Sin embargo, creemos que llegó el momento de pedirles perdón públicamente. Un Mundo Triangular está dispuesto a dejar de referirse a ustedes como gordinfloques (o flacuchentos) jalabolas y mamagüevos con una sola condición: que ustedes dejen de ser jalabolas y mamagüevos.

Disculpen si nuestro lenguaje los ofende, pero queremos con todas nuestras fuerzas hacer un llamado que toque sus corazones. ¿Vale la pena seguir defendiendo lo indefendible por una caja de Clap que lo único seguro que trae es lentejas? ¿Vale la pena seguir defendiendo lo indefendible, mientras sus familiares se enferman y ustedes no pueden hacer nada? ¿Vale la pena seguir defendiendo lo indefendible, mientras caminan por las calles portando un uniforme que inspira vergüenza?

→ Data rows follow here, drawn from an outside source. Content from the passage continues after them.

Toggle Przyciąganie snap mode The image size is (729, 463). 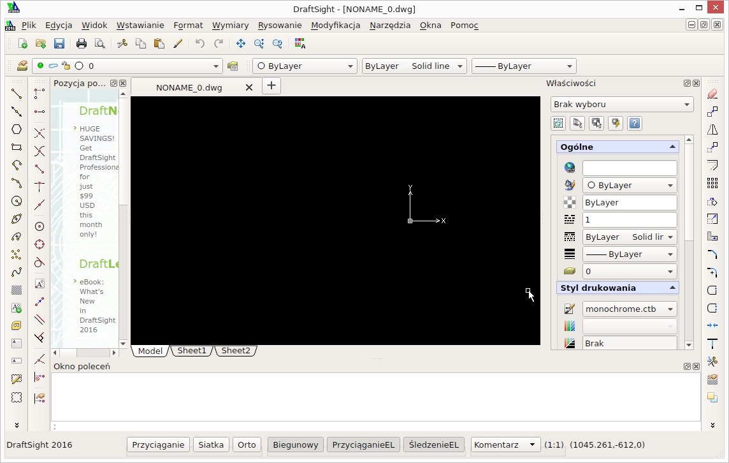159,445
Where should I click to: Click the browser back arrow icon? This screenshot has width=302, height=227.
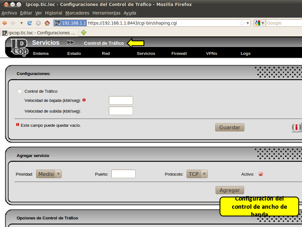4,23
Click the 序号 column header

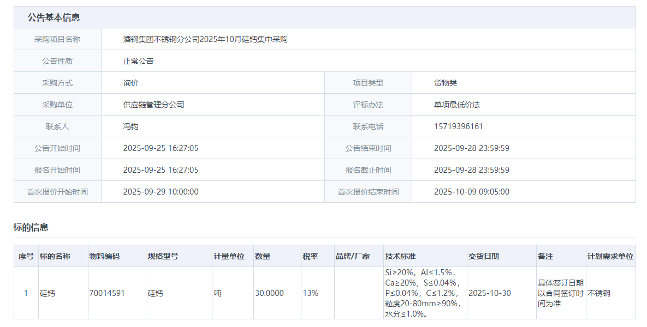26,256
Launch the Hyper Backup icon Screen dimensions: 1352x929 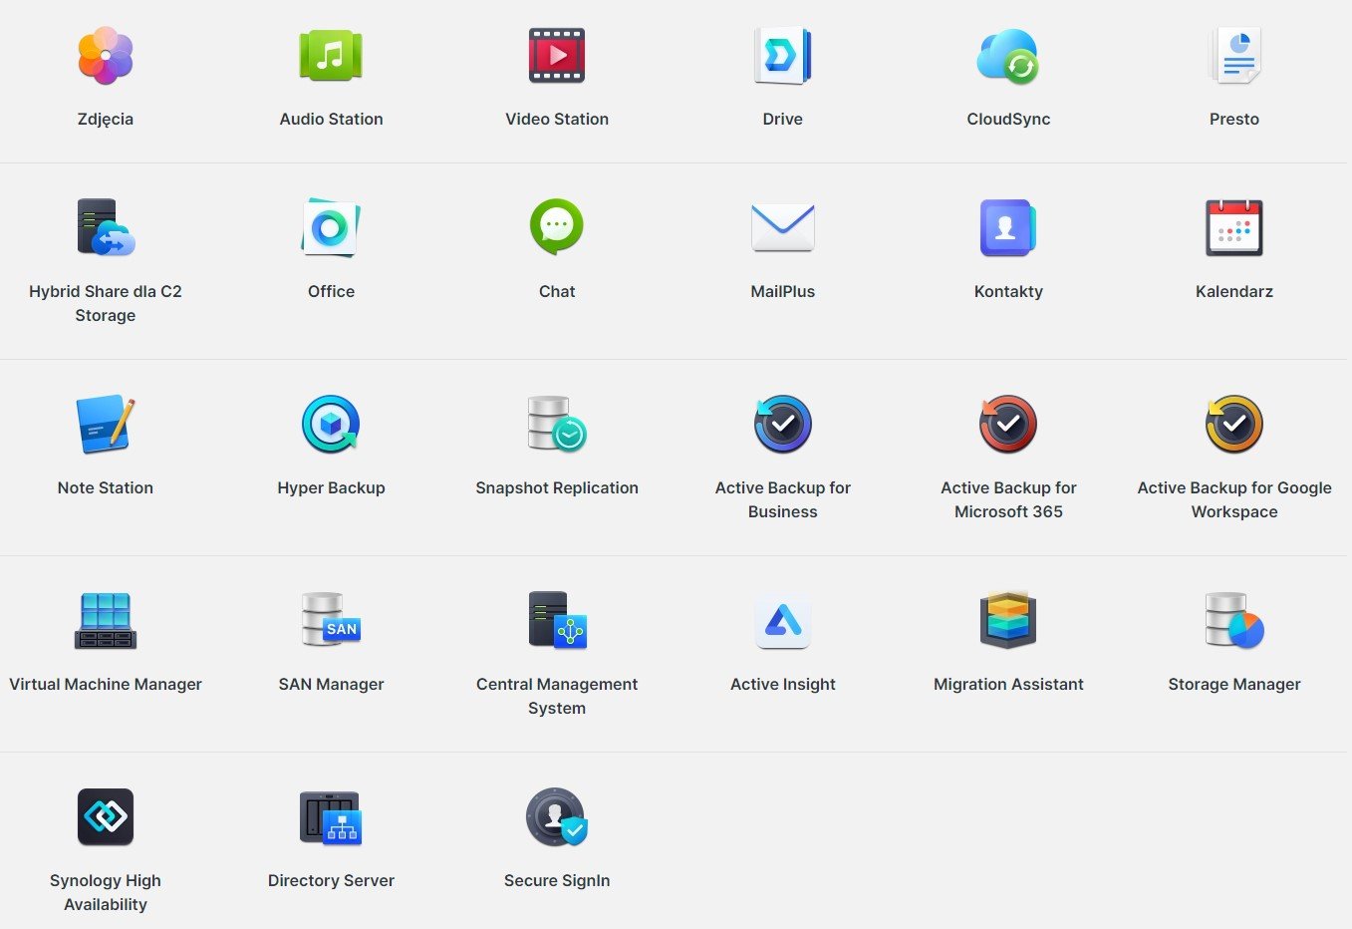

Llegó el momento, queridos hermanos, de que se pongan del lado correcto de la historia. De que, por primera vez en estos últimos 20 años, caminen por las calles de Venezuela sintiendo orgullo por haber hecho lo que tenían que hacer: ponerse del lado de la Constitución.

Para mañana es tarde... y ya no hay retorno.